• [Goal 1] In the blog post, edit the part that opens with the words containing "One from the" and closes with "to the Max.", replacing "American Dream" with "American Promise".
• [Goal 2] Name every person the blog post mentions by name.
• [Goal 3]
Answer these questions from the blog post:
(a) Which protests does it mention?
(b) What is the title of the book it discusses?
(c) What position did Alan Greenspan once hold?

• [Page text]
* * * *

Zipfluence

In love with the chance

One from the archives: Circa Spring 2011

Part 1

Not surprisingly it's international Steve Jobs day. Copious amounts of words have been written and continue to be written about the Man and his Legacy. The man lived the American Dream to the Max.

At the same time we have the unnerving reality of the Occupy Wall St protests.

This then is a day that highlights both the scale of the American Dream and the depths of the American Reality.

Those of you who are widely read will understand that the background to much of the innovative thinking that has brought America to this social paradox can of course be found in the work of Ayn Rand. Specifically a book with the title Atlas Shrugged. A highly regarded modern American literary classic.

i have been working my way through this opus over the past months (or is that lifetimes?) trying to better understand its appeal, its premise and its influence on post modern American Thinking.

Although in the main poorly written (i have read better pulp fiction) and the plot line at best naive (The Corporate CEO as hero and messiah is central to the book's over riding premise) this 1950's distopia has proven very influential with the American right. For example the former head of the US Federal Reserve Alan Greenspan was a well known disciple.

* * * *

Collected data entries
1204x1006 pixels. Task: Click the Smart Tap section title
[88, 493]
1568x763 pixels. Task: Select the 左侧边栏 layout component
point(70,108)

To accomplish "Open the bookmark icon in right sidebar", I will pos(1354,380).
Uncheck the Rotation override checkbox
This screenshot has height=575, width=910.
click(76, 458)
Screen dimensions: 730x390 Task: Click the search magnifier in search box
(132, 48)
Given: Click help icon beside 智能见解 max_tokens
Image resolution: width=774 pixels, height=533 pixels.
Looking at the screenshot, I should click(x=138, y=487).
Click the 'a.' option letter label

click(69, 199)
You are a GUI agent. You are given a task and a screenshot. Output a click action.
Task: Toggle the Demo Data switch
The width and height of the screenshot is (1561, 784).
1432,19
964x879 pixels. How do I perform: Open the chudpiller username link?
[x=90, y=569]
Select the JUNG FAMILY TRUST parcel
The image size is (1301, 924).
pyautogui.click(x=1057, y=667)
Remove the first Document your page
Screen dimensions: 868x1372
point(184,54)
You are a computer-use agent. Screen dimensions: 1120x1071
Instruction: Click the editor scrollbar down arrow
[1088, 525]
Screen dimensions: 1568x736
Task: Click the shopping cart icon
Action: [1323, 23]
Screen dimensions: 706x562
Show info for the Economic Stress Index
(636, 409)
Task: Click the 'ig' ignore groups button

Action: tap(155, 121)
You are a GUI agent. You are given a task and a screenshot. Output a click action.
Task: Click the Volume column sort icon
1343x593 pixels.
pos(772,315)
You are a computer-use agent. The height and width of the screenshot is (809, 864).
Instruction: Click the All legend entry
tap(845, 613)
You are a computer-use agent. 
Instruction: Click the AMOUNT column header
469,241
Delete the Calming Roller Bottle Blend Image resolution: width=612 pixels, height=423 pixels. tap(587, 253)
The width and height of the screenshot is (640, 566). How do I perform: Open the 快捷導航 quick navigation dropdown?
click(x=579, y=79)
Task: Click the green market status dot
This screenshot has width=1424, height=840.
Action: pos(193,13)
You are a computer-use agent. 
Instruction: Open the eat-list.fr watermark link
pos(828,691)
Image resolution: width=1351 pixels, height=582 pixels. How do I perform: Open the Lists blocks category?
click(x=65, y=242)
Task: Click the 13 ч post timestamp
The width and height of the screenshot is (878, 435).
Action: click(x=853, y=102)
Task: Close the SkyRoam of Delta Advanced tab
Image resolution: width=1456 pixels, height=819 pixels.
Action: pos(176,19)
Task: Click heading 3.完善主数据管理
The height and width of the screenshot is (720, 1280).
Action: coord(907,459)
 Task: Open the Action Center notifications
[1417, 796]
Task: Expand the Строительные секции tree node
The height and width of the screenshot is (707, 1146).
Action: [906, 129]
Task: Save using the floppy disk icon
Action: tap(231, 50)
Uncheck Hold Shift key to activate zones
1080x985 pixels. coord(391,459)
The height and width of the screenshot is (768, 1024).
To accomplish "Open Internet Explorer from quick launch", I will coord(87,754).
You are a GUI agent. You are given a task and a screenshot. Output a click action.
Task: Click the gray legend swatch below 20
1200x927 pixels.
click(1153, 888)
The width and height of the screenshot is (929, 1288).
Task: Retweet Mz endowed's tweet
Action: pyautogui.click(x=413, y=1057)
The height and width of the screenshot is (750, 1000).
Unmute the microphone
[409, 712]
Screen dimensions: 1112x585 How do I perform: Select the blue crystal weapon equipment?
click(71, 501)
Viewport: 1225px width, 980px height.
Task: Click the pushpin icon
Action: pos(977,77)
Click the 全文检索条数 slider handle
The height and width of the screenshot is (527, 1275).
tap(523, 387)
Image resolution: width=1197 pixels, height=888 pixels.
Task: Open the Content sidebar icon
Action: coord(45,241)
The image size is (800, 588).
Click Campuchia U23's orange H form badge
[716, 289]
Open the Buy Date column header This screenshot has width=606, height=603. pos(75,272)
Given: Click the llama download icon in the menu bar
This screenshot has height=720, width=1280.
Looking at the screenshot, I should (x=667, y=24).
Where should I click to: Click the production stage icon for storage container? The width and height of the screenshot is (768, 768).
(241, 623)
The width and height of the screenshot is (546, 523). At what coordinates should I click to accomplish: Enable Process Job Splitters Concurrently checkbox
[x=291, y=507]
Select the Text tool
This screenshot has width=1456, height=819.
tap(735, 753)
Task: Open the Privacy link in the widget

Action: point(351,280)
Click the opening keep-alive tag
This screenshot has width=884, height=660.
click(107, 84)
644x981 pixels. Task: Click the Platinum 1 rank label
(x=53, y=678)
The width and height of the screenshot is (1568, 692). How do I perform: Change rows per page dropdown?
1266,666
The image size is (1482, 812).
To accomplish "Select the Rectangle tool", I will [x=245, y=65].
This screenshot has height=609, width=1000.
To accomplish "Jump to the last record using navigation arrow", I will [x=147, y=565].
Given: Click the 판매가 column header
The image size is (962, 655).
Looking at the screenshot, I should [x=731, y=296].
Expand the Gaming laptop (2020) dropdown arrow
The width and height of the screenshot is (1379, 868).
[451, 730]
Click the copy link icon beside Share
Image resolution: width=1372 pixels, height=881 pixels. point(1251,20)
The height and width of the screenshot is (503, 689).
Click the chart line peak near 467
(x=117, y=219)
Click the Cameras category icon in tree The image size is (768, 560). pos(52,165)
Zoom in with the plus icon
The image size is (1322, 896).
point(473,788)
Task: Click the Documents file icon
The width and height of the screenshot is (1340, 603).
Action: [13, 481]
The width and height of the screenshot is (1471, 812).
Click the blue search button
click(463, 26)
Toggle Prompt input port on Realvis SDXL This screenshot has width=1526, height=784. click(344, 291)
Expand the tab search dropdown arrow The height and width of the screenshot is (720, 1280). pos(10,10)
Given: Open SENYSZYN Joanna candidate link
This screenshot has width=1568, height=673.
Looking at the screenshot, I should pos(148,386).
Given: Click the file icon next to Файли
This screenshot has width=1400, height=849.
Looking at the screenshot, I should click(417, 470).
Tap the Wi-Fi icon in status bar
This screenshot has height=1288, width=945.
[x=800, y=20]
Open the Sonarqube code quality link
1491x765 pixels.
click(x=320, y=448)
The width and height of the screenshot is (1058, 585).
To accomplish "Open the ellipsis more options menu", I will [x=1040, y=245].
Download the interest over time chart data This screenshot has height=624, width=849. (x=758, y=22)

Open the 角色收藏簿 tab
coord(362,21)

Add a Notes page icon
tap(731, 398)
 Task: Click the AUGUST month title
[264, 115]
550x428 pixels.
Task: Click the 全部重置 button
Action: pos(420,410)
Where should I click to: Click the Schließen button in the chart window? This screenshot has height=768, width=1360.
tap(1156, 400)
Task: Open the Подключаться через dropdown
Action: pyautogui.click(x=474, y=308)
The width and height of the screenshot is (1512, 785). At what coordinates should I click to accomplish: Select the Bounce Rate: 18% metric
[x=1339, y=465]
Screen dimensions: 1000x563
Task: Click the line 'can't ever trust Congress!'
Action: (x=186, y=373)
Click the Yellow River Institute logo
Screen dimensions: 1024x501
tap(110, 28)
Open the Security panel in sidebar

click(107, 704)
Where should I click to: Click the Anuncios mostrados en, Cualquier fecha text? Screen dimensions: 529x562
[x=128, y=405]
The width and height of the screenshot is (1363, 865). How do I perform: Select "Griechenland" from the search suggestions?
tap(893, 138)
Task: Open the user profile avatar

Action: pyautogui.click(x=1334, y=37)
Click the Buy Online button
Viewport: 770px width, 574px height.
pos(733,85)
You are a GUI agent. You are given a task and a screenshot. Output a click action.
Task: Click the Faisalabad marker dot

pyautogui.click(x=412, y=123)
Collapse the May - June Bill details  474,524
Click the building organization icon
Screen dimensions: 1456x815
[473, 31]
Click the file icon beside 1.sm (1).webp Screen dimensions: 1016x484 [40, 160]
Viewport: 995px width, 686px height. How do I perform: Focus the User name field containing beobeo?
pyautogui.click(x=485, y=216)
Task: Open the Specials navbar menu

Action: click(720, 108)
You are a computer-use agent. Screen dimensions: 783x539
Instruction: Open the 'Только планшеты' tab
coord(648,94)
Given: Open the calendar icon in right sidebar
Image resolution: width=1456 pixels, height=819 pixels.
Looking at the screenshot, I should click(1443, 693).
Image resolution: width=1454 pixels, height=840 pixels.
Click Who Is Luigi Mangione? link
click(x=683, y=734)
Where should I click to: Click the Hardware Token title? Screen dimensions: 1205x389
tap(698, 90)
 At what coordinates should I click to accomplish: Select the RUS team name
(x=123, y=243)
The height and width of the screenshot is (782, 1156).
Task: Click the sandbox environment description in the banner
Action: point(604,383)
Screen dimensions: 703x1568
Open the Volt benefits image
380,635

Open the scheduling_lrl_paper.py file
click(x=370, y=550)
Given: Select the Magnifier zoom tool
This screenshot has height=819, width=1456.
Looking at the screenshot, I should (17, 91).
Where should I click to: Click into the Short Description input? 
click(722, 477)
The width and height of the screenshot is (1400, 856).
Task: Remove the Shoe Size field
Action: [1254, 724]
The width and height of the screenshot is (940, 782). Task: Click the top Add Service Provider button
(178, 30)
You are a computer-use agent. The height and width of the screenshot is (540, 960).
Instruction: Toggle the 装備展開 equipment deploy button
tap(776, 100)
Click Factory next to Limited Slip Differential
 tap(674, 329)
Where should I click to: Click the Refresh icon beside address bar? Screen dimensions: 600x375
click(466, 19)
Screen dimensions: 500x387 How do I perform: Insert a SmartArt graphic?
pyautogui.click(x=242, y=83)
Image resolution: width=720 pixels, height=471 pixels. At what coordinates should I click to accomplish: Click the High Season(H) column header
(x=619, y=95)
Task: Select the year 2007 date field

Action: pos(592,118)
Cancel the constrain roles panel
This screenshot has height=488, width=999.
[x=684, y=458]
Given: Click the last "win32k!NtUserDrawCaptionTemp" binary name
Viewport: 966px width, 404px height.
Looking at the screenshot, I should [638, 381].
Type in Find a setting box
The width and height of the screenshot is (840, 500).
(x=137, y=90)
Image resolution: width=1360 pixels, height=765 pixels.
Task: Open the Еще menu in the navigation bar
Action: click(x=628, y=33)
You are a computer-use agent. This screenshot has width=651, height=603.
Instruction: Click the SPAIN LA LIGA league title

* * * *

• [Full answer 1]
One from the archives: Circa Spring 2011

Part 1

Not surprisingly it's international Steve Jobs day. Copious amounts of words have been written and continue to be written about the Man and his Legacy. The man lived the American Promise to the Max.

• [Full answer 2]
Steve Jobs
Ayn Rand
Alan Greenspan

• [Full answer 3]
(a) The Occupy Wall St protests.
(b) Atlas Shrugged.
(c) He was the head of the US Federal Reserve.